* **Data for this task**:

▼▼▼

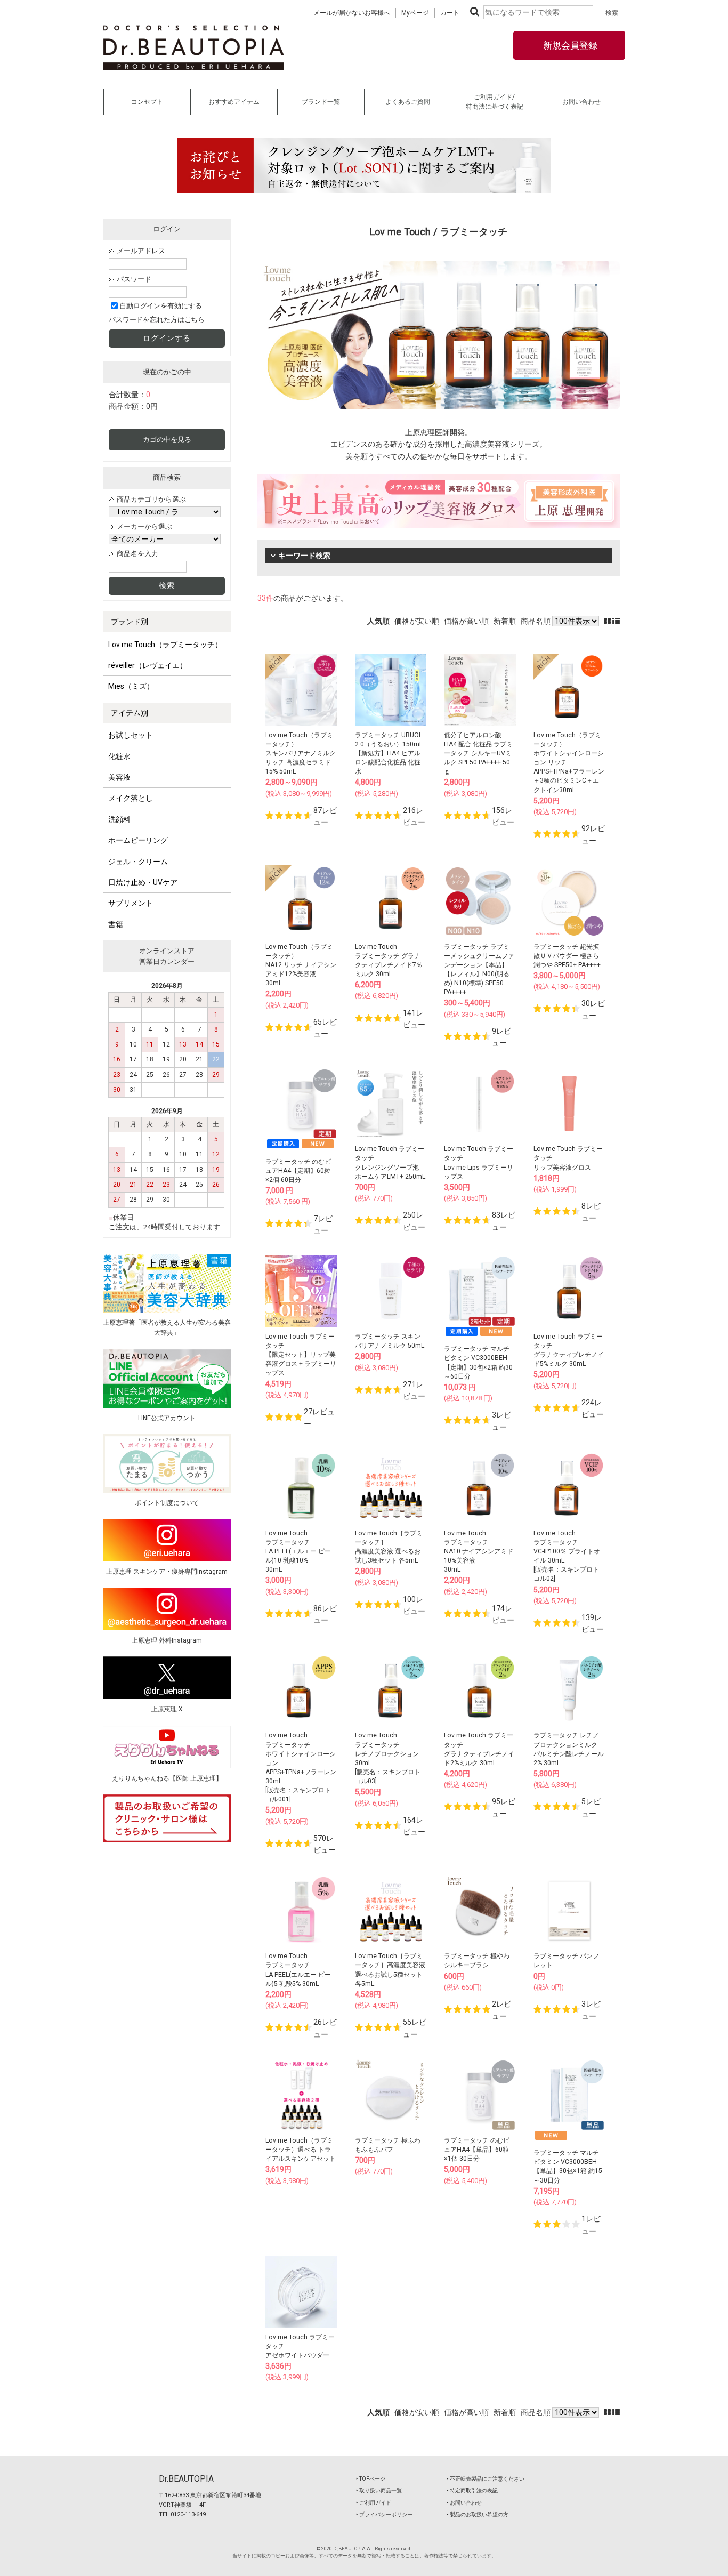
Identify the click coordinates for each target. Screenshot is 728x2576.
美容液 (119, 777)
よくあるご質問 (407, 102)
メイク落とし (130, 798)
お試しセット (130, 735)
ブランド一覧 (321, 102)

▲▲▲

Word for word, give the listing above again, but drop any pictures.

Identify the click coordinates for each target. Screenshot is 728x2576.
美容液 (119, 777)
よくあるご質問 (407, 102)
メイク落とし (130, 798)
お試しセット (130, 735)
ブランド一覧 (321, 102)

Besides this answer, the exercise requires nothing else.